Each of the brain's three basic parts, the hindbrain, the midbrain and the forebrain, have specific roles to play in brain and body function. The forebrain is divided into the left brain and the right brain, and each side controls certain mental and physical functions.
The hindbrain attaches to the upper part of the spinal cord and contains the cerebellum. This part of the brain controls automatic functions, like heart rate and respiration. The cerebellum helps coordinate movement. When a baseball player throws a pitch, it is the cerebellum that improves accuracy. The midbrain sits in front of the cerebellum and controls reflex actions, eye control and voluntary functions.

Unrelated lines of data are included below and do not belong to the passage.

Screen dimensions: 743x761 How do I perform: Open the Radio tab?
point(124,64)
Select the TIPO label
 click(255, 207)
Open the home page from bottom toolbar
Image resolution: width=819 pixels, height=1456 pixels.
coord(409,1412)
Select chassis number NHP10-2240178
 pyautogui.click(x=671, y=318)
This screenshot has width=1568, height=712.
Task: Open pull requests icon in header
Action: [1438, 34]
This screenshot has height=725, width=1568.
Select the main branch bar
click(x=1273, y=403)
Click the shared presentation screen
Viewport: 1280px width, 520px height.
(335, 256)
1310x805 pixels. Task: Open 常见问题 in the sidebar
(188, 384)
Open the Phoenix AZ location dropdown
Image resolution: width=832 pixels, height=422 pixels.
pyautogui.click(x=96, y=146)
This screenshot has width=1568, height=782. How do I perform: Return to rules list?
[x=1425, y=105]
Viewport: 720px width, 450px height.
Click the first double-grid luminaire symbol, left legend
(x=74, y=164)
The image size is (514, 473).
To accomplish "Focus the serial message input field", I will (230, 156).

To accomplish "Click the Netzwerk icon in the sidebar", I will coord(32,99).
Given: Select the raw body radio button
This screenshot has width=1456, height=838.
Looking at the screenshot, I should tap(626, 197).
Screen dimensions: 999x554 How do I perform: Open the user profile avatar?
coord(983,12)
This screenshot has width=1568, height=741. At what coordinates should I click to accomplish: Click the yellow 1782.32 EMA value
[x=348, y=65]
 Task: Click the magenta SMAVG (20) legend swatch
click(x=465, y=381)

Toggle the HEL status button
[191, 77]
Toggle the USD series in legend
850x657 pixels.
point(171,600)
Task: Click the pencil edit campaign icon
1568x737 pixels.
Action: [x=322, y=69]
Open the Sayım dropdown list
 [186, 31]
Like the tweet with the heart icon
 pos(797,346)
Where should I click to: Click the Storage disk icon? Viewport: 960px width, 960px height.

The forebrain houses the cerebrum. It stretches from the forehead all the way back to the base of the skull and is the thought process center. The cerebrum holds memories, helps recognize people and allows a person to think and learn. This is where the brain's division into two halves comes into play. The left brain governs speech and rational thinking, while the right brain is responsible for abstract reasoning and artistic endeavors.
The information within the brain and from brain to body is transferred by neurons, or nerve cells. These special cells have dendrites, branch-like extensions that receive and transmit messages from other neurons. Without neurons, the brain would shut down. Stroke victims often suffer neuron damage, which is why they may have trouble speaking or walking.